Reinforcing Spatial Reasoning and Human Alignment in VLMs/MLLMs
We are developing practical methods to enhance spatial reasoning and human-aligned multimodal understanding in VLMs through a combination of structured reasoning and reinforcement fine-tuning. The goal is to move beyond surface-level perception and enable models to reason about geometry, relationships, and affordances in ways consistent with human spatial intuition.
We focus on parameter-efficient adaptation (LoRA, visual adapters) followed by RLFT using DPO, GRPO, and related formulations as stable and compute-feasible mechanisms for refining multimodal reasoning policies.
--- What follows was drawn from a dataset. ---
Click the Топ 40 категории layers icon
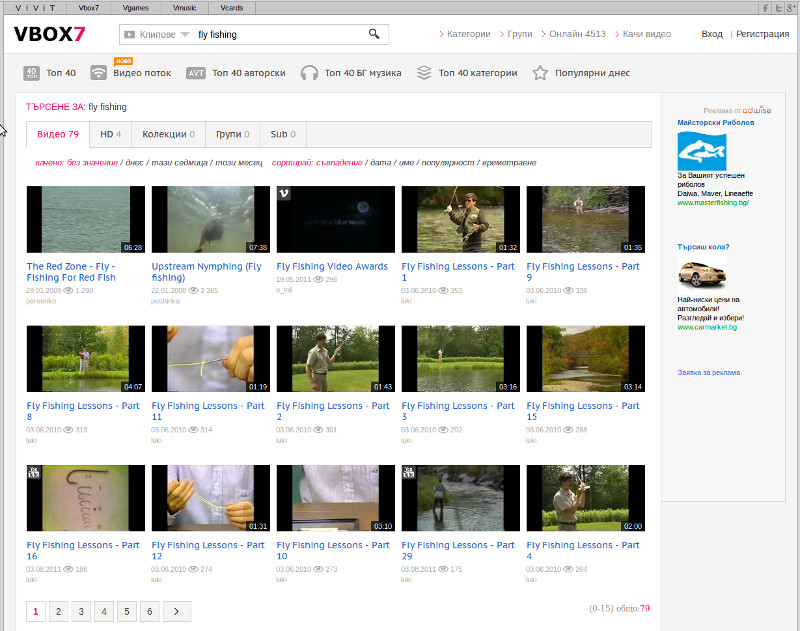Screen dimensions: 800x631 (x=424, y=73)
Building on recent advances, we observe that structured prompting and scene-level intermediate reasoning substantially improve consistency between visual inputs and textual reasoning traces. Following Ji et al. [1], we adopt scene-graph and optical-flow CoT structures to explicitly align perception with relational reasoning steps, leading to stronger generalization under domain shifts.
To further refine alignment with human spatial reasoning, we incorporate RLFT-based optimization using preference-driven and group-relative rewards. Consistent with the findings of Tan et al. [2], this two-stage process—SFT activation followed by GRPO-based enhancement—yields superior robustness and data efficiency across counting, structure perception, and spatial transformation tasks. Unlike SFT, which overfits to linguistic surface patterns, RLFT encourages feedback-driven correction and better cross-modal grounding.
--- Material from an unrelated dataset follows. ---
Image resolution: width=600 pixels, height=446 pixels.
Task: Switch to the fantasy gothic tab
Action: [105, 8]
Finally, extending these ideas to 3D reasoning, we integrate physics-aware reward modeling as in Pan et al. [3]. The resulting 3D-SPO framework enforces spatial plausibility through object-level physics modulation and trajectory-level aggregation, allowing VLMs to internalize physical constraints and human-like spatial preferences. Together, these strategies enable systematic scaling of multimodal reasoning and alignment without prohibitive compute or data requirements.
References
[1] B. Ji, S. Agrawal, Q. Tang, Y. Wu. Enhancing Spatial Reasoning in Vision-Language Models via Chain-of-Thought Prompting and Reinforcement Learning. arXiv:2507.13362, 2025.
[2] H. Tan, Y. Ji, X. Hao, X. Chen, P. Wang, Z. Wang, S. Zhang. Reason-RFT: Reinforcement Fine-Tuning for Visual Reasoning of Vision Language Models. arXiv:2503.20752, 2025.
[3] Z. Pan, H. Liu. MetaSpatial: Reinforcing 3D Spatial Reasoning in VLMs for the Metaverse. arXiv:2503.18470, 2025.